History

Japan
- Name: Submarine No. 22
- Builder: Kure Naval Arsenal, Kure, Japan
- Laid down: 14 September 1918
- Launched: 31 March 1919
- Completed: 17 February 1921
- Commissioned: 17 February 1921
- Renamed: Ro-14 on 1 November 1924
- Stricken: 1 September 1933
- Renamed: Training Hulk No. 3063 on 7 March 1934
- Fate: Hulked 7 March 1934; Scrapped September 1948;

General characteristics
- Class & type: Kaichū type submarine (K2 subclass)
- Displacement: 752 tonnes (740 long tons) surfaced; 1,019 tonnes (1,003.1 long tons) submerged;
- Length: 70.10 m (230 ft 0 in) overall
- Beam: 6.10 m (20 ft 0 in)
- Draft: 3.68 m (12 ft 1 in)
- Installed power: 2,900 bhp (2,200 kW) (diesel); 1,200 hp (890 kW) (electric motor);
- Propulsion: Diesel-electric; 2 × Sulzer Mark II diesel engine, 75 tons fuel; 2 × electric motor; 2 x shafts;
- Speed: 16.5 knots (30.6 km/h; 19.0 mph) surfaced; 8.5 knots (15.7 km/h; 9.8 mph) submerged;
- Range: 6,000 nmi (11,000 km; 6,900 mi) at 10 knots (19 km/h; 12 mph) surfaced; 85 nmi (157 km; 98 mi) at 4 knots (7.4 km/h; 4.6 mph) submerged;
- Test depth: 30 m (98 ft)
- Crew: 43
- Armament: 6 × 450 mm (18 in) torpedo tubes (4 x bow, 2 x external on upper deck); 10 x Type 44 torpedoes; 1 × 76.2 mm (3.00 in) gun;

= Japanese submarine Ro-14 =

Ro-14, originally named Submarine No. 22, was an Imperial Japanese Navy Kaichū-Type submarine of the Kaichū II subclass. She was commissioned in 1921 and operated in the waters of Japan. She was stricken in 1933.

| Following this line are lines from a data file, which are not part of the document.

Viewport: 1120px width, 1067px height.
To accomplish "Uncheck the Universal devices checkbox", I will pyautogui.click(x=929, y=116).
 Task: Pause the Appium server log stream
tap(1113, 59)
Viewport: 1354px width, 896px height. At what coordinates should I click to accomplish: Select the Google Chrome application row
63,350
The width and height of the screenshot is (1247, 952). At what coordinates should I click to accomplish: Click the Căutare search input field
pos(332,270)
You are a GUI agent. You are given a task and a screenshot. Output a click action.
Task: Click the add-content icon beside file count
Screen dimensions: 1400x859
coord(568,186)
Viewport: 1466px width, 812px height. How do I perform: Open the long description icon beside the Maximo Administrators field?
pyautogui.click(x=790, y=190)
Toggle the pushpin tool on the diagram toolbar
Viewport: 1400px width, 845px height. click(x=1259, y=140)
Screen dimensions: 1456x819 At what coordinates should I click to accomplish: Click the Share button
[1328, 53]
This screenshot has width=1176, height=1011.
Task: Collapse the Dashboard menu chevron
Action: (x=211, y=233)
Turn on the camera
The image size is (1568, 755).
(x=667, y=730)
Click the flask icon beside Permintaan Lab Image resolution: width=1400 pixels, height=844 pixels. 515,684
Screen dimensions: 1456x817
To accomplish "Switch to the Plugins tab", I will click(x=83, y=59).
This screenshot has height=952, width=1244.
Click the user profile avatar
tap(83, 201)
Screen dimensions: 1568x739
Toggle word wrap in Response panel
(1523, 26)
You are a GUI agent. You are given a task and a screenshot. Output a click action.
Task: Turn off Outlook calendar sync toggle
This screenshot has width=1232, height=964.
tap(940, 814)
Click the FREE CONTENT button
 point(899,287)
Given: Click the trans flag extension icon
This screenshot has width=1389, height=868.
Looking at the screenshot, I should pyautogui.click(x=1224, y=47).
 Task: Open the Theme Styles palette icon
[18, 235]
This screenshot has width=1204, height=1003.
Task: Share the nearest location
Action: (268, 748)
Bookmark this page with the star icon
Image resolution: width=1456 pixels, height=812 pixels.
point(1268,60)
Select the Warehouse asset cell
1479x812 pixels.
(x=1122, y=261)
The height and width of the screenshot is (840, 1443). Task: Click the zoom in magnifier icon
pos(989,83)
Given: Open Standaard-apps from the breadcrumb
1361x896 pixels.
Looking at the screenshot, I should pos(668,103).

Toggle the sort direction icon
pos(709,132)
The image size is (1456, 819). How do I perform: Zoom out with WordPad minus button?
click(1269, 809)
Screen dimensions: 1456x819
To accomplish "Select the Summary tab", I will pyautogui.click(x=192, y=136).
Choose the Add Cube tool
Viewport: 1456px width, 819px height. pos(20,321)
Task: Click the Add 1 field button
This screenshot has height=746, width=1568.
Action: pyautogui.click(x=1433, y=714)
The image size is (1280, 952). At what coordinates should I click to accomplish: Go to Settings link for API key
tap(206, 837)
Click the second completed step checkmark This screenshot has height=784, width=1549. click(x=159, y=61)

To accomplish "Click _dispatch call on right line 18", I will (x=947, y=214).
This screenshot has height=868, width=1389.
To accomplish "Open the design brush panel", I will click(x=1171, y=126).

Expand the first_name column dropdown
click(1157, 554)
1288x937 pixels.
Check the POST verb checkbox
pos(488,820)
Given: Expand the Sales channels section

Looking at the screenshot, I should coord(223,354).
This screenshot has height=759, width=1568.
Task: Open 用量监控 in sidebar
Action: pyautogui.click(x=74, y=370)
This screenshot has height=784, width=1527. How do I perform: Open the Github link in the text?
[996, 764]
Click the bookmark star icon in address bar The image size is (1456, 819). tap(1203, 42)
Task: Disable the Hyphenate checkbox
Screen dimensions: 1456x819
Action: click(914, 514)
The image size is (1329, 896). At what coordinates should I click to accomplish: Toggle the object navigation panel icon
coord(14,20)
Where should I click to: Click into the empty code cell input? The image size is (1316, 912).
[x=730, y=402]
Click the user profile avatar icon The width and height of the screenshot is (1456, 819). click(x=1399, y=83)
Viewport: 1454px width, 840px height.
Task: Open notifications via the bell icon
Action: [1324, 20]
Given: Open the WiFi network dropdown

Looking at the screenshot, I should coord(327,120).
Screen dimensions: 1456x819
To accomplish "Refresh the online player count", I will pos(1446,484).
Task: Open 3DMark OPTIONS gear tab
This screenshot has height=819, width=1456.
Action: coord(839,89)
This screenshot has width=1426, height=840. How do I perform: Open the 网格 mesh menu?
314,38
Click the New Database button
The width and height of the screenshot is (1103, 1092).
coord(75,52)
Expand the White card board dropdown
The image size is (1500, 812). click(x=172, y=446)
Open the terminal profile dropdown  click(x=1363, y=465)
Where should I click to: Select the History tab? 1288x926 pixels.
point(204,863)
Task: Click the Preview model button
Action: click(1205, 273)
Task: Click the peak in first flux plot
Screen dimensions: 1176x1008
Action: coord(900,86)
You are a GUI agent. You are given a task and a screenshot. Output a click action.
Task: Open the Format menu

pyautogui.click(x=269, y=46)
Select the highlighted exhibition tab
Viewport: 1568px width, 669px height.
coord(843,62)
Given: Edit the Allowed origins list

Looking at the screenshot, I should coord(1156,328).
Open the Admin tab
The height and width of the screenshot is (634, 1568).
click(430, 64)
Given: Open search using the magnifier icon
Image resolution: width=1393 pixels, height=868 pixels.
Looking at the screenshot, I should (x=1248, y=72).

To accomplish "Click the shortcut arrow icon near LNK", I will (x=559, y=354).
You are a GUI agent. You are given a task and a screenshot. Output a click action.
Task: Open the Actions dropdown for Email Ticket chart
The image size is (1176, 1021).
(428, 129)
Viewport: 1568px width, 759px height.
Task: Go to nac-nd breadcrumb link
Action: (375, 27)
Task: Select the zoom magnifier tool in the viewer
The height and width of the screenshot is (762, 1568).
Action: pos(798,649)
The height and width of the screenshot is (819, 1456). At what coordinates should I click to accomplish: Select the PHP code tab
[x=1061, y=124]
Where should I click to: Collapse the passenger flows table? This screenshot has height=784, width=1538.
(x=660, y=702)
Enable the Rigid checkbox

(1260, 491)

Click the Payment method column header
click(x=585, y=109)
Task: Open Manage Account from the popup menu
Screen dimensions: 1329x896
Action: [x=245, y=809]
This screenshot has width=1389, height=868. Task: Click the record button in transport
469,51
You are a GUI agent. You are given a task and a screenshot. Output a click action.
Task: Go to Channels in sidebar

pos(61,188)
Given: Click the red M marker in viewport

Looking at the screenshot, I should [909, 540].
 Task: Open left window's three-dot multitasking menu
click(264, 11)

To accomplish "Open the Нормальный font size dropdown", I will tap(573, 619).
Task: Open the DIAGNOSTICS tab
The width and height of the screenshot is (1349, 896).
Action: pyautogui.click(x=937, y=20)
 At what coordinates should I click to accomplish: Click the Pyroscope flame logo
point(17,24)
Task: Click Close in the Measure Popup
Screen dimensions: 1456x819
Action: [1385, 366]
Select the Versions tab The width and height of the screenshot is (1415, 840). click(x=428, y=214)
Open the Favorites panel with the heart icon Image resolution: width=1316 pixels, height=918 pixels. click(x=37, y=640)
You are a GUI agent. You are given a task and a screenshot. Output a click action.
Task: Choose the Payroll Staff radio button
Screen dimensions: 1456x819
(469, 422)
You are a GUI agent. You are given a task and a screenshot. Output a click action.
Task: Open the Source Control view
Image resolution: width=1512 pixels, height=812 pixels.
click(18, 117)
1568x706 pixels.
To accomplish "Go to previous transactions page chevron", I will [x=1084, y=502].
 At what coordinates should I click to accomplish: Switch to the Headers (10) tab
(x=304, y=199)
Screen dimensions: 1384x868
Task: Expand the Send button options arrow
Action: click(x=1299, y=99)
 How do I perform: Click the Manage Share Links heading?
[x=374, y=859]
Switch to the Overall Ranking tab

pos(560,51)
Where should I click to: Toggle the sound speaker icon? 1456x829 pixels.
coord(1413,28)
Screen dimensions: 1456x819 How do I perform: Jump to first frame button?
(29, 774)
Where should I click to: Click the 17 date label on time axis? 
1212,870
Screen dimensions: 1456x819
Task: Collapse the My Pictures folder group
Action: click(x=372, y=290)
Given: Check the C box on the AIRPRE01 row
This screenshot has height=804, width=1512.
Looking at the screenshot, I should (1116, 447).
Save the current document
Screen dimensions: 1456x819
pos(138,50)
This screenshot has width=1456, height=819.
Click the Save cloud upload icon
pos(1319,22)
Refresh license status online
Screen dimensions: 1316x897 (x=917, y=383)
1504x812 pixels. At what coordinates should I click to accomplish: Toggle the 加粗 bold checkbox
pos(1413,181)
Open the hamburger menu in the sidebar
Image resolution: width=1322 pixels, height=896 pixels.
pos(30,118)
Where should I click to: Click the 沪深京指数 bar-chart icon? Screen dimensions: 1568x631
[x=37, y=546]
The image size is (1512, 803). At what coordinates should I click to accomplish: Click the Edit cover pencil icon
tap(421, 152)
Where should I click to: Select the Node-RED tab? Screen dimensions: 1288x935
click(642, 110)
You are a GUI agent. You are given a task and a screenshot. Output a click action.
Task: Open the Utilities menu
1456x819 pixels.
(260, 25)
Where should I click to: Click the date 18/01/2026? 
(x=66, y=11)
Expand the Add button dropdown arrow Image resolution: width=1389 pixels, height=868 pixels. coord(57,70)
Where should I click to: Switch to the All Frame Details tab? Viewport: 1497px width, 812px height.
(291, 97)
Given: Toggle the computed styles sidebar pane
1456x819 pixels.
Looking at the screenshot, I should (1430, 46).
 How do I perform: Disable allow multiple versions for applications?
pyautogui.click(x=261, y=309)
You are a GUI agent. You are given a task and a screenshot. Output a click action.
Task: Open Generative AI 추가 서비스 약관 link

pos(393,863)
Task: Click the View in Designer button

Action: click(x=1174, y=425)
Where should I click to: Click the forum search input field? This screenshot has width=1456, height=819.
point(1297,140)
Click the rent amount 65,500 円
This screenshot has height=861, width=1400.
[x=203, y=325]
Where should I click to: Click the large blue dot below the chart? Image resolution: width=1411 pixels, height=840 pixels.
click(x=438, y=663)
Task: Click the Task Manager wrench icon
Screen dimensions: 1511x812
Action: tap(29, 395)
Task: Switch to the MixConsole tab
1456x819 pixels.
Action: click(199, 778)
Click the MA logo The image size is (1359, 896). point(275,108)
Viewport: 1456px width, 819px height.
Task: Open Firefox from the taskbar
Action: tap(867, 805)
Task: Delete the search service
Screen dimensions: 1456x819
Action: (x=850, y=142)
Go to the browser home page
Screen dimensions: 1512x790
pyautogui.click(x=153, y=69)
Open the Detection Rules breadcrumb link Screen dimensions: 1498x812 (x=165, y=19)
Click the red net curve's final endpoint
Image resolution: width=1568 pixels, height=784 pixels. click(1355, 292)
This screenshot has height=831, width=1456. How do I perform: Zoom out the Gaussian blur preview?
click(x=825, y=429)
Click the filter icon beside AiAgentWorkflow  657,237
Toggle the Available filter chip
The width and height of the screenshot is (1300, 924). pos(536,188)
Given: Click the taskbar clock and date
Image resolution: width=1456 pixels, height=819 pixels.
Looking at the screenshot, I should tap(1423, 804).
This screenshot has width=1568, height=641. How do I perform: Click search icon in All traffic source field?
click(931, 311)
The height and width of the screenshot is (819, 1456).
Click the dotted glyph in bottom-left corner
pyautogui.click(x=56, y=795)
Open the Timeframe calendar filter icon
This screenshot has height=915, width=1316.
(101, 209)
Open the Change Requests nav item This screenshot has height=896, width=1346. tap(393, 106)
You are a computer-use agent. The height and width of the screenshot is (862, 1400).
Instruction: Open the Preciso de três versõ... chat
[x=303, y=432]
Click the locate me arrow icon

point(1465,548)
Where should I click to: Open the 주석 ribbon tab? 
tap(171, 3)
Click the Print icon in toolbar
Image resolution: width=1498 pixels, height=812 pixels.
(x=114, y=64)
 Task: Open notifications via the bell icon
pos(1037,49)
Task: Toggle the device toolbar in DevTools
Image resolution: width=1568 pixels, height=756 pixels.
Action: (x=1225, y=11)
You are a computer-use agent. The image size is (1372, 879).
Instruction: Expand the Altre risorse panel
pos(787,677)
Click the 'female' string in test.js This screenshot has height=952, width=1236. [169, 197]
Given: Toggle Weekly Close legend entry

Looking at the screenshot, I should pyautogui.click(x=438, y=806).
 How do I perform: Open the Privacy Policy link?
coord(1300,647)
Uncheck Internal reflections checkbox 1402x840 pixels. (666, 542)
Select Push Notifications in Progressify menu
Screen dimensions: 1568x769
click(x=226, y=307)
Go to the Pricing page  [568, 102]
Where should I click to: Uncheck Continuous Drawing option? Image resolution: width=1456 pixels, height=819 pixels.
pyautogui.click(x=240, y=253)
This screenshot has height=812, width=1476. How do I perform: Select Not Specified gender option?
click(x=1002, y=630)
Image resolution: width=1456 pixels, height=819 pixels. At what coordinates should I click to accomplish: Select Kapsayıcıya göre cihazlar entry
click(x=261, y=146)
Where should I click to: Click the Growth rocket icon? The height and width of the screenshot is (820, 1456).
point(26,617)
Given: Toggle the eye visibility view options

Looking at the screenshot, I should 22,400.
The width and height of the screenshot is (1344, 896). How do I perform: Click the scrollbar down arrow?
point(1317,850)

==Design and description==
The submarines of the Kaichu II sub-class were larger and had a greater range than the preceding Kaichu I subclass, but they had the same power-plant, so their greater size resulted in a loss of some speed. They also had a modified conning tower, bow, and stern, and the stern was overhanging. They displaced 740 LT surfaced and 1003.1 LT submerged. The submarines were 70.10 m long and had a beam of 6.10 m and a draft of 3.68 m. They had a diving depth of 30 m.

For surface running, the submarines were powered by two 1,450 bhp Sulzer Mark II diesel engines, each driving one propeller shaft. When submerged each propeller was driven by a 600 hp electric motor. They could reach 16.5 kn on the surface and 8.5 kn underwater. On the surface, they had a range of 6,000 nmi at 10 kn; submerged, they had a range of 85 nmi at 4 kn.

The submarines were armed with six 450 mm torpedo tubes, four internal tubes in the bow and two external tubes mounted on the upper deck, and carried a total of ten Type 44 torpedoes. They were also armed with a single 76.2 mm deck gun mounted aft of the conning tower.

==Construction and commissioning==

Ro-14 was laid down as Submarine No. 22 on 14 September 1918 by the Kure Naval Arsenal at Kure, Japan. Launched on 31 March 1919, she was completed and commissioned on 17 February 1921.

==Service history==

Upon commissioning, Submarine No. 22 was attached to the Kure Naval District — to which she remained attached throughout her career — and was assigned to Submarine Division 13 and to the Kure Defense Division. On 1 July 1921, she was reassigned to Submarine Division 15, remaining on duty in the Kure Defense Division. Submarine Division 15 served in the Kure Defense Division until 1 December 1921 and again from 1 December 1922 to 1 December 1923.

On 8 April 1924, Submarine No. 22 was conducting torpedo practice off Hiroshima, Japan, when mishandling of one of her torpedo tubes caused a torpedo to fire backward into the torpedo compartment, killing one crewman. She headed back to base, and either later the same day or on 9 April (sources disagree) collided with the Imperial Japanese Navy special service vessel , suffering no additional casualties but incurring damage so serious that she was in danger of sinking. However, she made port, was repaired, and returned to service.

Submarine No. 22 was renamed Ro-14 on 1 November 1924. On 1 December 1926, Submarine Division 15 began another assignment to the Kure Defense Division that lasted through the end of Ro-14′s active service.

Ro-14 was stricken from the Navy list on 1 September 1933. She remained moored at Kure as a hulk after that, and was renamed Training Hulk No. 3063 on 7 March 1934. She served on training duties through the end of World War II in August 1945, and was scrapped at Harima, Japan, in September 1948.